O caso de Manoela foi marcante. A Covid ficou repensando seu jeito de ser mundo e inesperadamente veio vindo, veio vindo, até que as cidades chegaram a culpar os maus hábitos do passado, vivendo instantes no presente e com medo de ter esperanças inúteis.

E fomos permitindo que estávamos todos numa sala de espera. A cura, a vacina, a certeza, a garantia de que nada vai acontecer de novo, esperando uma dose de milagre.
 
Parecia que a pandemia lhes roubara a terra encantada e não havia mais rios correndo chocolate em seus dias. Foi assim que acabei compondo a letra de uma canção com o nome de “Saudade”, falando sobre a morte que nos diz que a saudade é o amor que fica: “E se dependesse de mim/como deixar ir?/Ver um filho amado partir e não mais voltar/Ver partir aquele que me ensinou a caminhar./Ah, se dependesse de mim, peço um tempo a mais/Só mais um dia/Mais dez minutos/Só um segundo/Tua promessa: O meu lugar é o céu. O amor que se foi, um pedaço de mim/Deus está lá no céu cuidando desse amor que partiu/A saudade é o amor que fica”.
 
O tempo foi passando, cada vez era maior o número de vítimas, crianças que nem imaginávamos passando pelo hospital, doentes ricos de saúde e de repente partindo sem saber por que, adultos avisando que chegava a hora de ir. Quando explicamos a morte para uma criança, dizemos que a pessoa virou uma estrelinha. E a conversa de todo dia era a morte avisando mais uma casa chorando a dor.
 
Acho que o céu trouxe também alguns anjos para lhes fazer companhia. Fazia o Sol se pôr, mas deixava um pouco do calor. Levava a Lua embora, mas ficava o luar. E fazia o vento virar brisa. Gente que não ficava sem céu nem quando se ligava aos aparelhos. Um lugar de céu azul, onde havia sempre um céu a orar por nós.
 
Olhe hoje para o céu à noite e teu coração enxergará uma nova estrela brilhando no alto. Olhe para as plantas pela manhã e verás uma nova gota de orvalho na folha do jardim. Olhe para o horizonte ao entardecer do dia e verás um novo raio no pôr do sol. Olhe! Logo aprenderás que existem outros modos de olhar que não apenas o de ver até onde a vista alcança.
 
Não com os olhos do teu rosto humano. Olhe com o coração. E verás tudo que ama perto de ti. O coração não deixa ir, e logo aprenderás que se o tempo é veloz, a memória é eterna, dura para sempre enquanto existir um de nós. E sempre haverá de existir.
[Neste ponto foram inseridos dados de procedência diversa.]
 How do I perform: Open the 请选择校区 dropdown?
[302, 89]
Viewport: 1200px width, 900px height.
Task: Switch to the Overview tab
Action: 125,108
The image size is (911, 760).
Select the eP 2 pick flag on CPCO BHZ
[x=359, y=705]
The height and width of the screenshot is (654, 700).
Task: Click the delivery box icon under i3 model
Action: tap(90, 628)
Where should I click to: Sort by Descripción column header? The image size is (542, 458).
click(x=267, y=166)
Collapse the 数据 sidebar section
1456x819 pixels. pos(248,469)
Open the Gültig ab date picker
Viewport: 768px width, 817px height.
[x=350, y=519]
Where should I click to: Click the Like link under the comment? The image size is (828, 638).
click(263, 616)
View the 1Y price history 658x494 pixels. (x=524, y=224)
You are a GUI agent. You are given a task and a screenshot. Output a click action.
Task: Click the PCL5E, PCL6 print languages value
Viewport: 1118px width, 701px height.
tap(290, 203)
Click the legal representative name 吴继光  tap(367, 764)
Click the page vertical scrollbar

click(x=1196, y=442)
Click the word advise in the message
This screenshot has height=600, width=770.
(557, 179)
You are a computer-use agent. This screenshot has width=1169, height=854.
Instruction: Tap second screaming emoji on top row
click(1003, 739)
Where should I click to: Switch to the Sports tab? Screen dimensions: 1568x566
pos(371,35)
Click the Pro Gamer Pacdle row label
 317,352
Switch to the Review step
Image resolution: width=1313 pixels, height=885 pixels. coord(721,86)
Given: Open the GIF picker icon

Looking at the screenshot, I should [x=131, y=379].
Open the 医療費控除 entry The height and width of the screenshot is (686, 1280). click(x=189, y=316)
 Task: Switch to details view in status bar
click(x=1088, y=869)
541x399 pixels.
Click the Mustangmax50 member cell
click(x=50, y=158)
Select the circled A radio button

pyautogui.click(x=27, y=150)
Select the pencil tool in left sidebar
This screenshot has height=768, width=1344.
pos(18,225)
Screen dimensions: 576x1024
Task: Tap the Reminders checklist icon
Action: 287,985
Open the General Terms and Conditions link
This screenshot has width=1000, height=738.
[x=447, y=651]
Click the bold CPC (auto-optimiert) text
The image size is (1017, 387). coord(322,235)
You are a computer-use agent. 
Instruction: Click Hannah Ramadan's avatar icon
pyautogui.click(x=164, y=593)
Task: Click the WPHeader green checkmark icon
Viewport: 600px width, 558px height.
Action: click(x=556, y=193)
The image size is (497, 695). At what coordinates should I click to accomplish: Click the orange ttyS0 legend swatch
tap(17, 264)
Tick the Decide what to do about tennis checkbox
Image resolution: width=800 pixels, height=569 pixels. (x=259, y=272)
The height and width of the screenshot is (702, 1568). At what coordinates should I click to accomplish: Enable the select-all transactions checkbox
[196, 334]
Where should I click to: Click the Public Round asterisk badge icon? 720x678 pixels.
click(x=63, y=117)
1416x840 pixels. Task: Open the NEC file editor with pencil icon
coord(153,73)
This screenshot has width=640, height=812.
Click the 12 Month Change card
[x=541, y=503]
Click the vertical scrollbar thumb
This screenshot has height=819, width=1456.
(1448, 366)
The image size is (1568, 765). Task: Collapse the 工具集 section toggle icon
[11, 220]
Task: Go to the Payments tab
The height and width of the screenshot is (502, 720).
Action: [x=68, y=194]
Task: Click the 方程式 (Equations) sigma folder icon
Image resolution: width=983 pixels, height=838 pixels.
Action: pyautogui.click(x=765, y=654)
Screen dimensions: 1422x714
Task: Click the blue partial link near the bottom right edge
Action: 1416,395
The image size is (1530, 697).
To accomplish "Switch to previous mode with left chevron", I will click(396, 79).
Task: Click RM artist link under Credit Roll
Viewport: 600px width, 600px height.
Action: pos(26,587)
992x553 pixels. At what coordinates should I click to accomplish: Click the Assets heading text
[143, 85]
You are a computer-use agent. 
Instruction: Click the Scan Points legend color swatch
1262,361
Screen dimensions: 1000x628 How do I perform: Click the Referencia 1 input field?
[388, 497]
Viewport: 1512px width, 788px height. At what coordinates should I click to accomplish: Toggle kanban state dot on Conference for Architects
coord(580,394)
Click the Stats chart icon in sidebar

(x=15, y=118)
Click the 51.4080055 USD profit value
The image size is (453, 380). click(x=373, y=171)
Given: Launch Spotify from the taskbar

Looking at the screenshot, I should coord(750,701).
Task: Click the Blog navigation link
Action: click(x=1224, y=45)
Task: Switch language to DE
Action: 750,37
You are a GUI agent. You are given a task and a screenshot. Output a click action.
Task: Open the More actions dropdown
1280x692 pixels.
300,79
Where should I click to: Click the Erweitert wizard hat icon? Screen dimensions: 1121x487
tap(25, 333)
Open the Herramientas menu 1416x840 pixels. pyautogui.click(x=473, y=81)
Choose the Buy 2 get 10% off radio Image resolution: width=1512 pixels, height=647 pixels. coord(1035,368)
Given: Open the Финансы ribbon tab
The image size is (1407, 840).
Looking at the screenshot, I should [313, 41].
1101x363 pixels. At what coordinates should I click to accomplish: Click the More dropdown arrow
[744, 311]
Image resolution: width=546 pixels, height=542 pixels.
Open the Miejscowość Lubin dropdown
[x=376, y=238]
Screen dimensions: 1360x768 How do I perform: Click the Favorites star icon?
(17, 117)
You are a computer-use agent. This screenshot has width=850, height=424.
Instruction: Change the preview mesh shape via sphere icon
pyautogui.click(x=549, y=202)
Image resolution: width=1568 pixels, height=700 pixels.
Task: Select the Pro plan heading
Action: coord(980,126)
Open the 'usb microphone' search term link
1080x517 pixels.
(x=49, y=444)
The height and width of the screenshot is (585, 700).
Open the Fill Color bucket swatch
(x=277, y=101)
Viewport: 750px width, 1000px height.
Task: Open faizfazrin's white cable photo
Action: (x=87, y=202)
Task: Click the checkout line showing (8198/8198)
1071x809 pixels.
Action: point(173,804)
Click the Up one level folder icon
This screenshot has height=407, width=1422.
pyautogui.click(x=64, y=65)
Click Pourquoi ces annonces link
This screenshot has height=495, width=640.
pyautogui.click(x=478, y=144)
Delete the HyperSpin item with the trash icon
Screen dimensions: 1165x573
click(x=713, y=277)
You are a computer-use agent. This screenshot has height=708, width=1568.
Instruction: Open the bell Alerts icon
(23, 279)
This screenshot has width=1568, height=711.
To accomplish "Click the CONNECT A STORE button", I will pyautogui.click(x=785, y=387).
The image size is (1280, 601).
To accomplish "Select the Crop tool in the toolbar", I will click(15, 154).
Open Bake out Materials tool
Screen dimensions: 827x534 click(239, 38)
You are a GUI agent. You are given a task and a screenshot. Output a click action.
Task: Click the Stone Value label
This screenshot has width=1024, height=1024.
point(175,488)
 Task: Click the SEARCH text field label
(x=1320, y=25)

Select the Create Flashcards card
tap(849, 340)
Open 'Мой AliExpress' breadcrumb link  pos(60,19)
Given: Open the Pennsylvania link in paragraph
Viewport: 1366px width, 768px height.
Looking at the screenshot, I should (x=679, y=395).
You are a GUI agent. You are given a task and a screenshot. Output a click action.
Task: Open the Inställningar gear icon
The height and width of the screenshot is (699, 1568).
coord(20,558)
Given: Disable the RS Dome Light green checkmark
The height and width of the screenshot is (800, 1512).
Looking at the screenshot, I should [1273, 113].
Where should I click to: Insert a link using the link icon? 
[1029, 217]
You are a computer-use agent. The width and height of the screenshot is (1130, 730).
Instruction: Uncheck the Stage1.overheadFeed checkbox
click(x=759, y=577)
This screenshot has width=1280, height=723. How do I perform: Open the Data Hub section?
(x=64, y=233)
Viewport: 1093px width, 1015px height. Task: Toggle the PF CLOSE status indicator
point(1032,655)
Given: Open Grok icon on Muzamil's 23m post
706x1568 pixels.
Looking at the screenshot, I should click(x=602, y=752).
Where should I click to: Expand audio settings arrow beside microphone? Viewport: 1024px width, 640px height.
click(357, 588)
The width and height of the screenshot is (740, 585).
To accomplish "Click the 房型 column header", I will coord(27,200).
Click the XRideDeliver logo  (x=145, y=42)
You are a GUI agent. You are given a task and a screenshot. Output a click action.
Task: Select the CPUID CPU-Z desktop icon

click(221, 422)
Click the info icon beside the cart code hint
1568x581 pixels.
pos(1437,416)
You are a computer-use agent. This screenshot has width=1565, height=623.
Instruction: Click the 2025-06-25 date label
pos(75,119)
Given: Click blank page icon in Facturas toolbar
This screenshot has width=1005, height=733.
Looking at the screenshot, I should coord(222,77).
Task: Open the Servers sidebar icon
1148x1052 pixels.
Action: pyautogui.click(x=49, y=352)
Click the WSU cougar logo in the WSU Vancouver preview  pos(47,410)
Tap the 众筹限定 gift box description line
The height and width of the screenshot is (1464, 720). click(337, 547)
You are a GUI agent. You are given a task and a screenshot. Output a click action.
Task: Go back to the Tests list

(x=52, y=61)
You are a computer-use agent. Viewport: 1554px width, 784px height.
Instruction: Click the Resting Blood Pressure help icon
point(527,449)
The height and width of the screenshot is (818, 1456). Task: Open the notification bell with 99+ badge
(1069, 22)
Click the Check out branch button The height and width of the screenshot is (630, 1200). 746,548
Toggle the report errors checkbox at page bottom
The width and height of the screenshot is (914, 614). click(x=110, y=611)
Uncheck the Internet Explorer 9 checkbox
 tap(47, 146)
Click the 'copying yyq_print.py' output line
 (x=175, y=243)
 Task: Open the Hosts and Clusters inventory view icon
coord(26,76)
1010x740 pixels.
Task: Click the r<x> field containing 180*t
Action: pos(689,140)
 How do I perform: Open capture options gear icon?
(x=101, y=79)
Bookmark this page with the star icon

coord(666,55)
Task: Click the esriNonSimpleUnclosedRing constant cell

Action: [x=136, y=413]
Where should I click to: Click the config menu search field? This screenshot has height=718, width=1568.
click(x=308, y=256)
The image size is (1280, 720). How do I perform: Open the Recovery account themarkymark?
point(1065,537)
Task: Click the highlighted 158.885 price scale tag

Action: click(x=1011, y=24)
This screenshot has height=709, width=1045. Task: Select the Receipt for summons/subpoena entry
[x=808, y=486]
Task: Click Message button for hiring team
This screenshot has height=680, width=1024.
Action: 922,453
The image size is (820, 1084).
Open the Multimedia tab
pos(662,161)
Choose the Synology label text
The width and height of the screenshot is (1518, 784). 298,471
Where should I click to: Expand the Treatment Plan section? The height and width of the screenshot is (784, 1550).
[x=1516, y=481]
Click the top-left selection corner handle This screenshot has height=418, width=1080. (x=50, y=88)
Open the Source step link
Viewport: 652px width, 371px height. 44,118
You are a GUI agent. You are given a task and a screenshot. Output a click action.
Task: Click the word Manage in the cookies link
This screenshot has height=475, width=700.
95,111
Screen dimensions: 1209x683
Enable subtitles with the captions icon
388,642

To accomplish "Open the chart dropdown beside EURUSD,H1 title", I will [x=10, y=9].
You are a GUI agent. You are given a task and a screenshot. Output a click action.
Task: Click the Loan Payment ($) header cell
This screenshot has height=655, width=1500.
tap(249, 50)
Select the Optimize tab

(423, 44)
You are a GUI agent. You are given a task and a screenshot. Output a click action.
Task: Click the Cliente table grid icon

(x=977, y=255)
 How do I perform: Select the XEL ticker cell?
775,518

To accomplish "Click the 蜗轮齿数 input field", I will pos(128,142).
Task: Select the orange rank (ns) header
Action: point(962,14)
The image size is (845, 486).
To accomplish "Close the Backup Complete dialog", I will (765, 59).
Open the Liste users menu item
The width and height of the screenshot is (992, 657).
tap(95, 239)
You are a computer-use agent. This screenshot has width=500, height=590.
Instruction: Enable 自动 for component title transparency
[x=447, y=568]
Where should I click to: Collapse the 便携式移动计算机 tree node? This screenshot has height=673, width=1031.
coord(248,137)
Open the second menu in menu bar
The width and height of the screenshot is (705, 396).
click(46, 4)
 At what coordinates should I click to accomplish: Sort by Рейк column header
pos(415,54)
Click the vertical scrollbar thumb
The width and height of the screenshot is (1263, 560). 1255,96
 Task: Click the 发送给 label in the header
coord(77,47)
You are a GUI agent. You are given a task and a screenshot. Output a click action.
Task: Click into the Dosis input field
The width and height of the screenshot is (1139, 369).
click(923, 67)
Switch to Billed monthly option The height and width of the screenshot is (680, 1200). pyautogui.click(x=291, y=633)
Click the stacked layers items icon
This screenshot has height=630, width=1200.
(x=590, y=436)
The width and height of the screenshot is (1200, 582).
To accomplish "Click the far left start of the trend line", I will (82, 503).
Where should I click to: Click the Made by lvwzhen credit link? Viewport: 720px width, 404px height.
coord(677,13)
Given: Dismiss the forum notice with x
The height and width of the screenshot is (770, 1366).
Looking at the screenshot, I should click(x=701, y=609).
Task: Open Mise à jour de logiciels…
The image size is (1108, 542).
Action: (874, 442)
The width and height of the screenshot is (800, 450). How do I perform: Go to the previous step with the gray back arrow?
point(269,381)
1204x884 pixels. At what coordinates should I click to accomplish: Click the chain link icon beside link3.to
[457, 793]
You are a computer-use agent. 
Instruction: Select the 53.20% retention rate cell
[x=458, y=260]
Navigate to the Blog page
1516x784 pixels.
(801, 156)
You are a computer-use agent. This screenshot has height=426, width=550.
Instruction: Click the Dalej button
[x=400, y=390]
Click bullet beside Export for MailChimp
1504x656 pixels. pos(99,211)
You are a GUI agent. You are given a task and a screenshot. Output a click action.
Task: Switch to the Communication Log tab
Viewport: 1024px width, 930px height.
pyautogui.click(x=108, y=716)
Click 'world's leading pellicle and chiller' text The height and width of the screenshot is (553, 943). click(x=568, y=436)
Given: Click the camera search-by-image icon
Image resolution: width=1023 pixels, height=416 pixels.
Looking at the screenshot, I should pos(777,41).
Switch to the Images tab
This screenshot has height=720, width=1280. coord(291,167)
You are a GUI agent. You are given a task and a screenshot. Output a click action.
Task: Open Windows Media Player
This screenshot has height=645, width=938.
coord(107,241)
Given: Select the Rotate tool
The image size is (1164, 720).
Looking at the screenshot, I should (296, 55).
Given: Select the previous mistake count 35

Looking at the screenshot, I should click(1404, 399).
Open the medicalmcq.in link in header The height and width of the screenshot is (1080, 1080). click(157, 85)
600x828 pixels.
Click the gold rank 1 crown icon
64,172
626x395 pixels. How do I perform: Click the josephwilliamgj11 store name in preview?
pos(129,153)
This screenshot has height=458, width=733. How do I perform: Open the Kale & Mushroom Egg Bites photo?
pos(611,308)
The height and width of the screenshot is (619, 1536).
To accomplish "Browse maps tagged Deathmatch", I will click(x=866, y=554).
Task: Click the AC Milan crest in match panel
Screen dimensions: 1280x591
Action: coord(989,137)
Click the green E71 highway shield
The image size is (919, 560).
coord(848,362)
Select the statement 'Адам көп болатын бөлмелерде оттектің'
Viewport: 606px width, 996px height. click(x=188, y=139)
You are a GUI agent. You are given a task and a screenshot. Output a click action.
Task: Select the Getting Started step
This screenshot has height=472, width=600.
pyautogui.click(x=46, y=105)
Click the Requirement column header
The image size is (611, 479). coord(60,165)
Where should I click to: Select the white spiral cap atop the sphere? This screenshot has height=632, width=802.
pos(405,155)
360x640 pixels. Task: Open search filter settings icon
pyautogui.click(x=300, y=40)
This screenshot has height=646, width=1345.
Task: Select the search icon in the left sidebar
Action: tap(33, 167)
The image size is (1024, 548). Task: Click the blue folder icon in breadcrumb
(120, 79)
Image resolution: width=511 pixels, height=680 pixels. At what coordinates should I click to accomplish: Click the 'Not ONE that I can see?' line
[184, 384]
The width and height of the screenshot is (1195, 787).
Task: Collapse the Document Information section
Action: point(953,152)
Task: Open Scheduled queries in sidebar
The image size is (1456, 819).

A memória tem seu próprio passo, ritmo e compasso. Estamos cheios de eternidade dentro de nós. A vida vai ficando para trás, mas as lembranças são fiéis, não fogem.
 
Olhe! A vida é passageira e fugaz, tudo um dia se desfaz, mesmo que a gente queira ou não queira. Mas os afetos vividos ficam no coração. Atravessa o silêncio do teu deserto para ouvir os sons que vêm de dentro.

Olhe não para a felicidade que se foi, não para o laço que se desfez, não para o abraço que não abraça, ou para as mãos que não se tocam, ou para a voz que não se ouve.
 
Olhe para a tua alma e para a calma que nela habita, porque é ali que está a fé que te sustenta, a esperança que te mantém de pé. É dentro de cada um de nós que está a imensidão maior que o céu e mais profunda que o mar.

Não te perturbes pela tristeza nem te acanhes com as lágrimas. Não te culpes por não querer deixar ir o ente querido. Reconforta-se. Deixa o Sol se pôr, a Lua se esconder – tudo o que foi será. Guarde do Sol o calor, da Lua o luar, da brisa o frescor.